Returning to the theme of her first book, The Darkening Age: The Christian Destruction of the Classical World, Heresy is also a lament for what Nixey sees as the shackling of the classical mind by the repressive Catholic Church. In Nixey’s telling, Rome and Athens were broadly tolerant environments, more interested in the truth than how it was reached, whereas for Christianity there was only “the way.” This shift is felt in the word “heresy” itself. From the Greek haeresis meaning “choice” (open-ended, positive), under the Church’s reign it morphed into “error.” If there is one way, then choice is a distraction. Nixey does recognize the brutality of Rome and notes that the idea of the Dark Ages — with religion extinguishing the flame of classical reason — has been repeatedly undermined; but reading Heresy you sense she thinks it is closer to the truth than not. We might also quibble that it remains unclear in Nixey’s telling quite how the Church came to settle on the version of Christ that it did — but perhaps that’s for another book.
The bigger question lurking beneath Nixey’s story, however, is whether all this contingency, overlap and contradiction fatally undermines the Christian story as we have it today. Nixey — an atheist from a religious family — seems to think so (religious stories are often described as “nonsense, obviously”).

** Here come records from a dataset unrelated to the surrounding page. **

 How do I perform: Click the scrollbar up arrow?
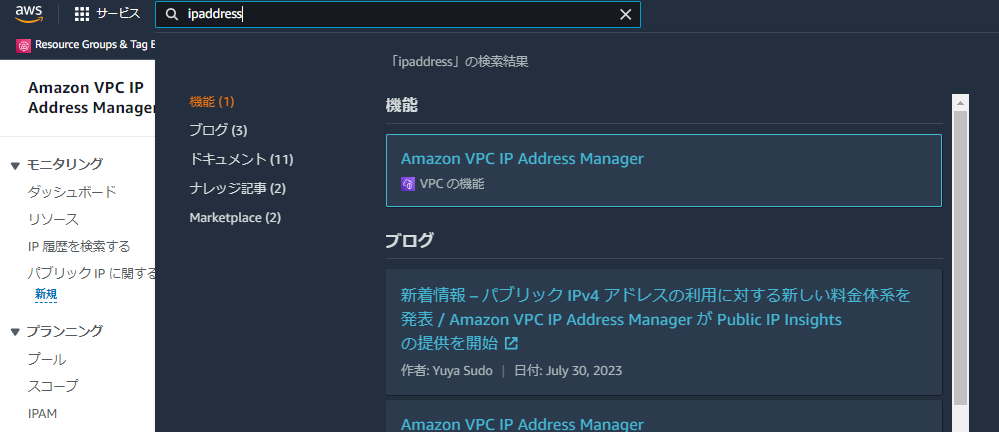click(960, 102)
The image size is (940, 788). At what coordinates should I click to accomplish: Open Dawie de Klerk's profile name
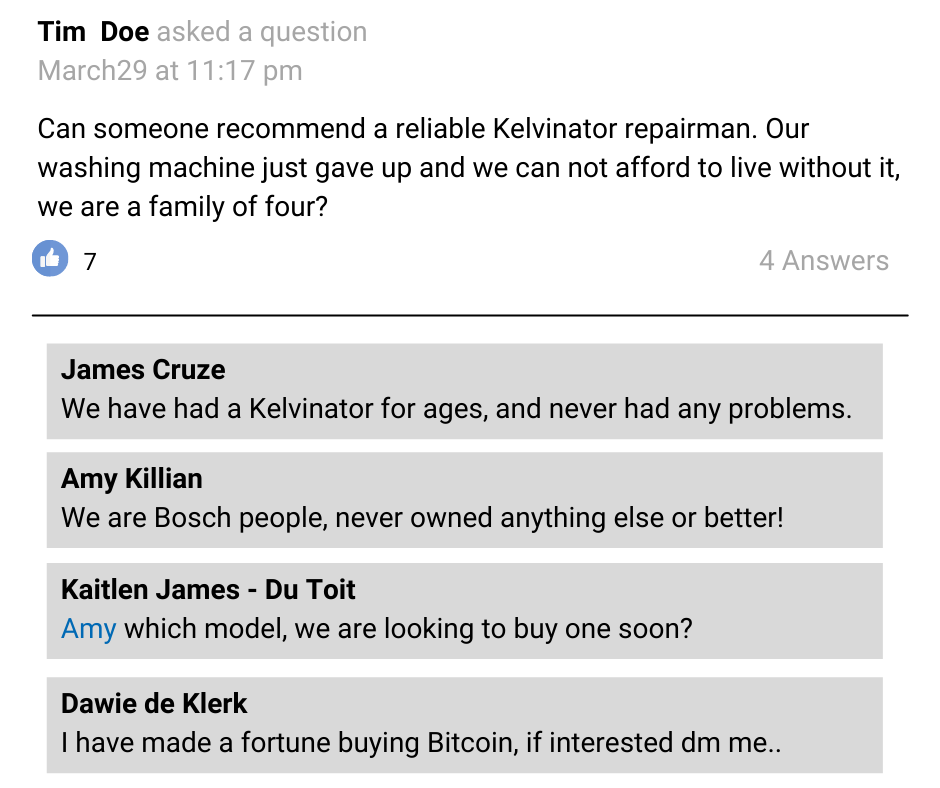pos(154,703)
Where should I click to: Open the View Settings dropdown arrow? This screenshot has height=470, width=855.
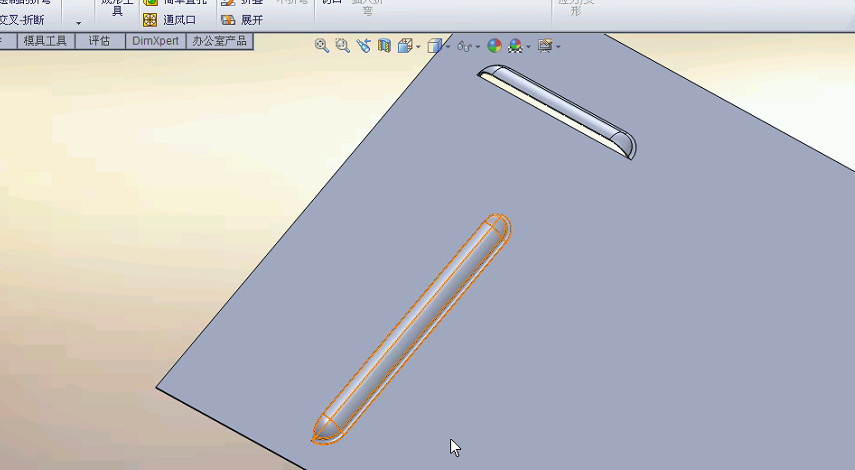click(x=558, y=47)
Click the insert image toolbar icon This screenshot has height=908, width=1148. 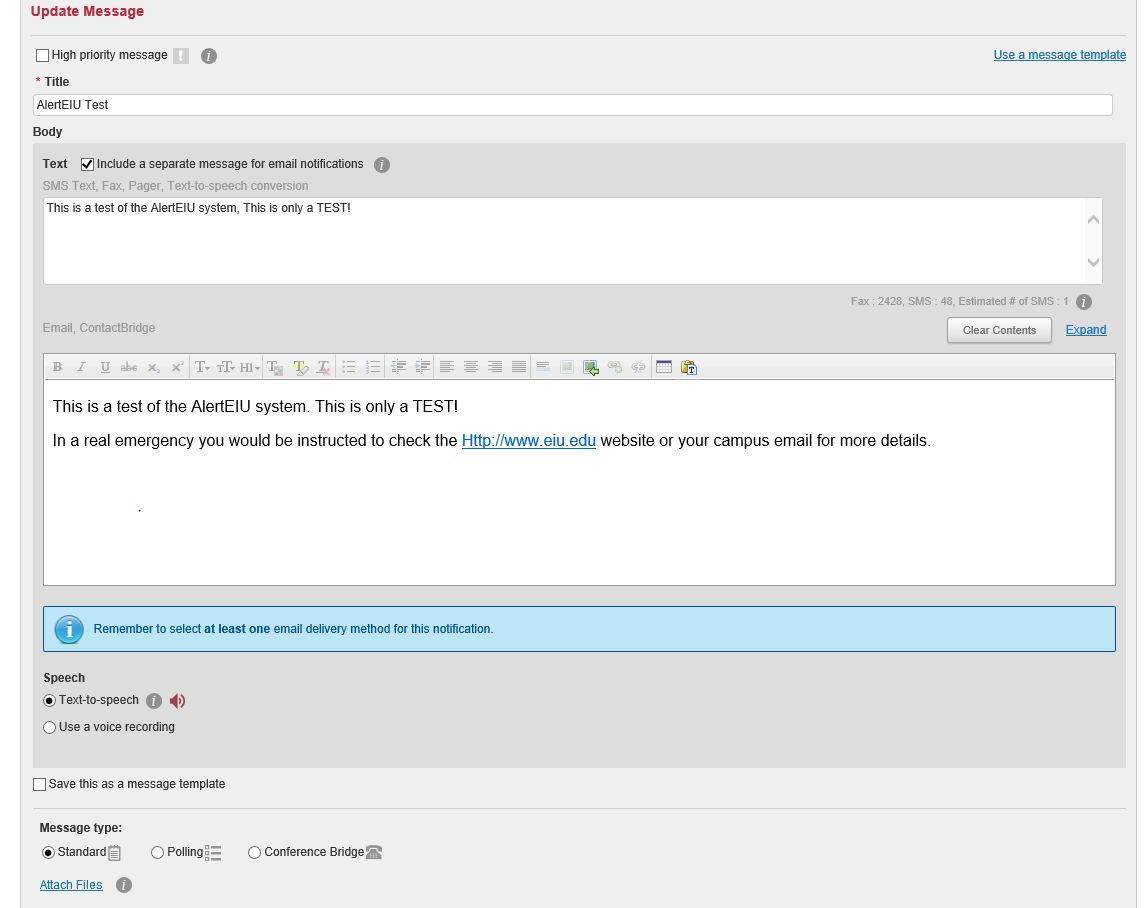[x=591, y=367]
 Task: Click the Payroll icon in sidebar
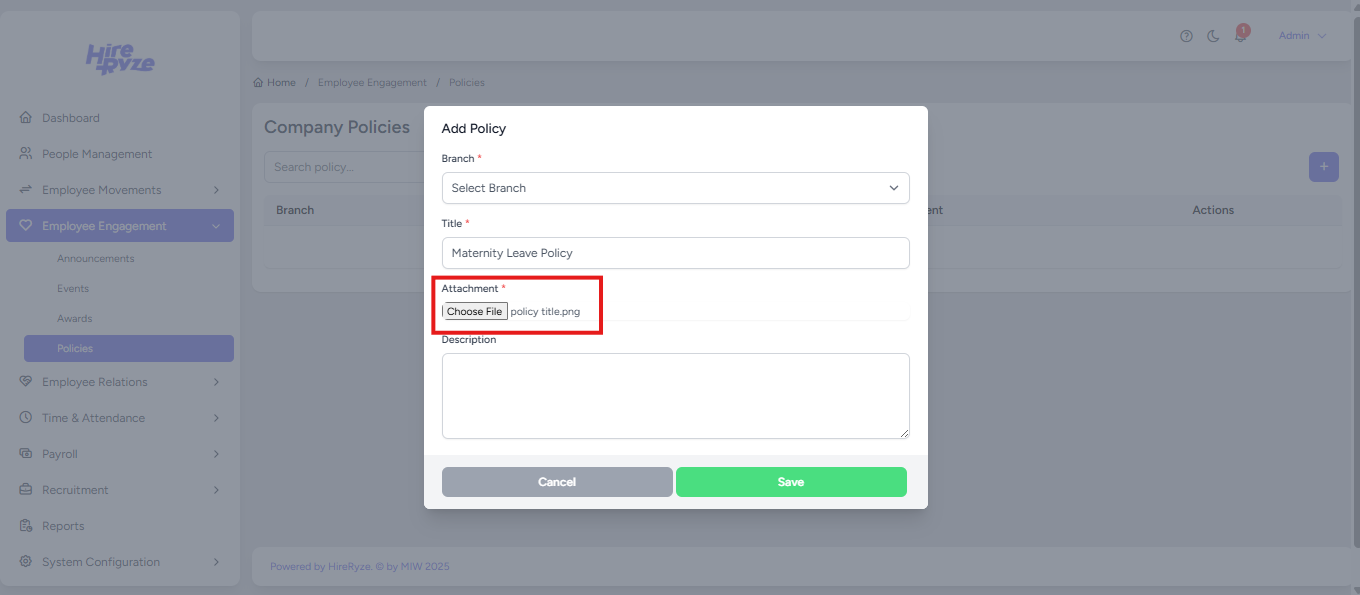click(26, 454)
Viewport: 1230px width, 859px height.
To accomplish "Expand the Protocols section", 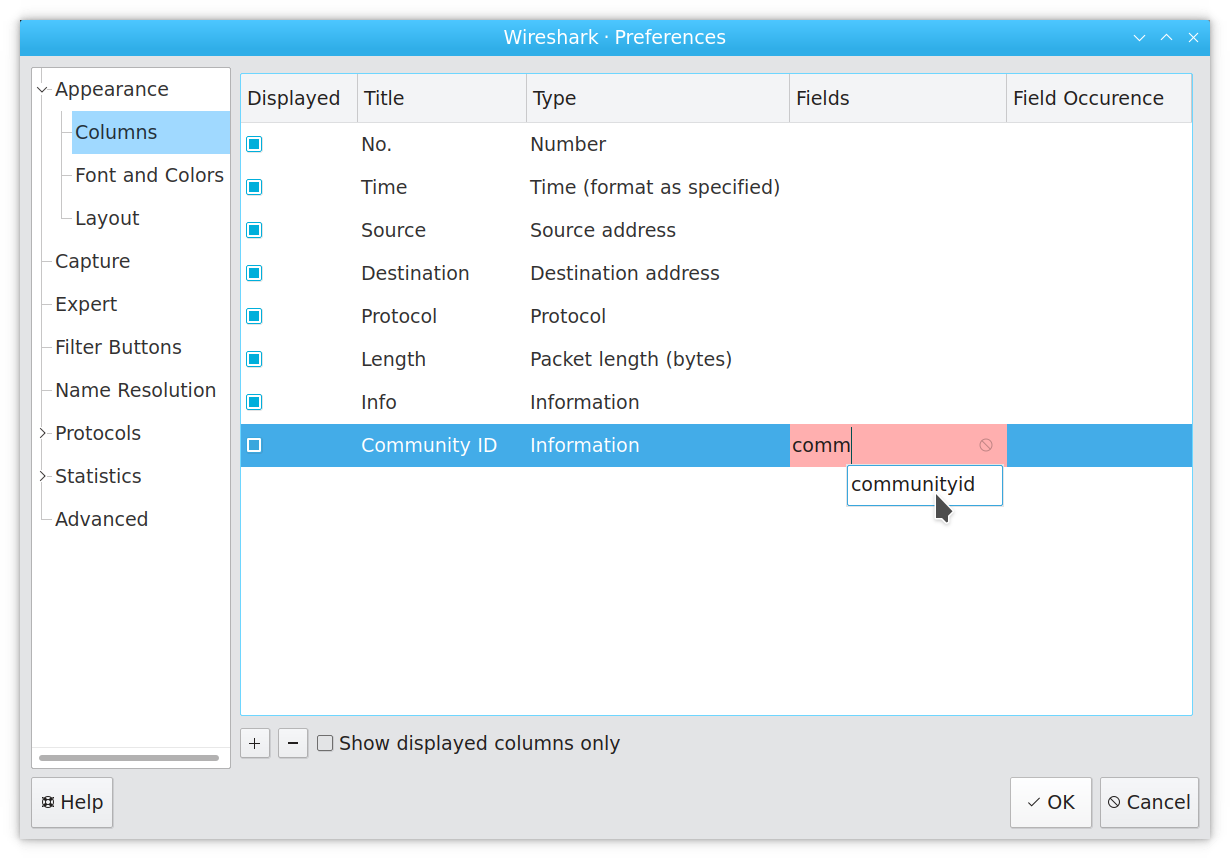I will click(x=42, y=433).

A different thought occurred to me while reading her book. Perhaps the fact that there is overlap across centuries and continents between, for example, the New Testament, the Epic of Gilgamesh and the 18th-century BC Atrahasis, speaks of a deeper truth: that there is a rich stock of stories, symbols and metaphors by which humans experience the divine. As Nixey’s book suggests, “the word” is misleading. Perhaps God is to be found in the spaces between them.